## [REQUIRED WORK]
Copy out only those lines running from the line with "Click the green 정답 label" to the end of the listing, keeping each one exactly as it is.

## [DATASET CONTENT]
***

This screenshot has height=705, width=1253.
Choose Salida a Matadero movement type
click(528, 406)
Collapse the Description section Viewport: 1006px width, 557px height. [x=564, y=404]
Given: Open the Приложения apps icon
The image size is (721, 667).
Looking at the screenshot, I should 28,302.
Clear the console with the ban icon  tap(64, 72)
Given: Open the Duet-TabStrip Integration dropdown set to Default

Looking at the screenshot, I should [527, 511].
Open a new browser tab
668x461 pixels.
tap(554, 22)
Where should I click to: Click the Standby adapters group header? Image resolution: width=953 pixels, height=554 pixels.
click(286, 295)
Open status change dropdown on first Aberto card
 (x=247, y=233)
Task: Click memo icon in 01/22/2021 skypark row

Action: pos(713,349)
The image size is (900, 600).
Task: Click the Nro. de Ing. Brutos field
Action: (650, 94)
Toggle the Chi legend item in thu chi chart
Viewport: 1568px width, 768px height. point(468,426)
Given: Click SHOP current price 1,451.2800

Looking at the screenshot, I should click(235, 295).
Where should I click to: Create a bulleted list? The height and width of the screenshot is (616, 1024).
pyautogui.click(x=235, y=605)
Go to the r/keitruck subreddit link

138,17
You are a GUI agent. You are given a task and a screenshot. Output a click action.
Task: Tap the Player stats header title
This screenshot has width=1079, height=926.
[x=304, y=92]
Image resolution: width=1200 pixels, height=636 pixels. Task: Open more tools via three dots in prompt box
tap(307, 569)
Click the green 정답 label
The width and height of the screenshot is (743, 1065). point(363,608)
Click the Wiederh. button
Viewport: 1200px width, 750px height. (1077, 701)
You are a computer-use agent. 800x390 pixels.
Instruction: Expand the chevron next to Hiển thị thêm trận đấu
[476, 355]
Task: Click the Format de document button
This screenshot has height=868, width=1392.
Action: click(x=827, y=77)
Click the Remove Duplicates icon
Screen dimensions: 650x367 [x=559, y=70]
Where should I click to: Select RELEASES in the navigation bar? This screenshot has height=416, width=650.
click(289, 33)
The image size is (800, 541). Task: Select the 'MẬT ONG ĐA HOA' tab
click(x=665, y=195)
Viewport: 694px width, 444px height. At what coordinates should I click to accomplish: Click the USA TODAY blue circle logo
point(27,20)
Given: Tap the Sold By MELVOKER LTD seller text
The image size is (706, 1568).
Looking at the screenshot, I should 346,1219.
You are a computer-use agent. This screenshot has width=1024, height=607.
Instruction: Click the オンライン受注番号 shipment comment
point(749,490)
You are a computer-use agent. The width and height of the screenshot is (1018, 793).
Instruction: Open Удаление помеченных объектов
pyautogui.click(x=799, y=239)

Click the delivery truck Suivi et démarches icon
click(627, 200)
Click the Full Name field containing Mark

***

## [EXERCISE OUTPUT]
Click the green 정답 label
The width and height of the screenshot is (743, 1065). point(363,608)
Click the Wiederh. button
Viewport: 1200px width, 750px height. (1077, 701)
You are a computer-use agent. 800x390 pixels.
Instruction: Expand the chevron next to Hiển thị thêm trận đấu
[476, 355]
Task: Click the Format de document button
This screenshot has height=868, width=1392.
Action: click(x=827, y=77)
Click the Remove Duplicates icon
Screen dimensions: 650x367 [x=559, y=70]
Where should I click to: Select RELEASES in the navigation bar? This screenshot has height=416, width=650.
click(289, 33)
The image size is (800, 541). Task: Select the 'MẬT ONG ĐA HOA' tab
click(x=665, y=195)
Viewport: 694px width, 444px height. At what coordinates should I click to accomplish: Click the USA TODAY blue circle logo
point(27,20)
Given: Tap the Sold By MELVOKER LTD seller text
The image size is (706, 1568).
Looking at the screenshot, I should 346,1219.
You are a computer-use agent. This screenshot has width=1024, height=607.
Instruction: Click the オンライン受注番号 shipment comment
point(749,490)
You are a computer-use agent. The width and height of the screenshot is (1018, 793).
Instruction: Open Удаление помеченных объектов
pyautogui.click(x=799, y=239)

Click the delivery truck Suivi et démarches icon
click(627, 200)
Click the Full Name field containing Mark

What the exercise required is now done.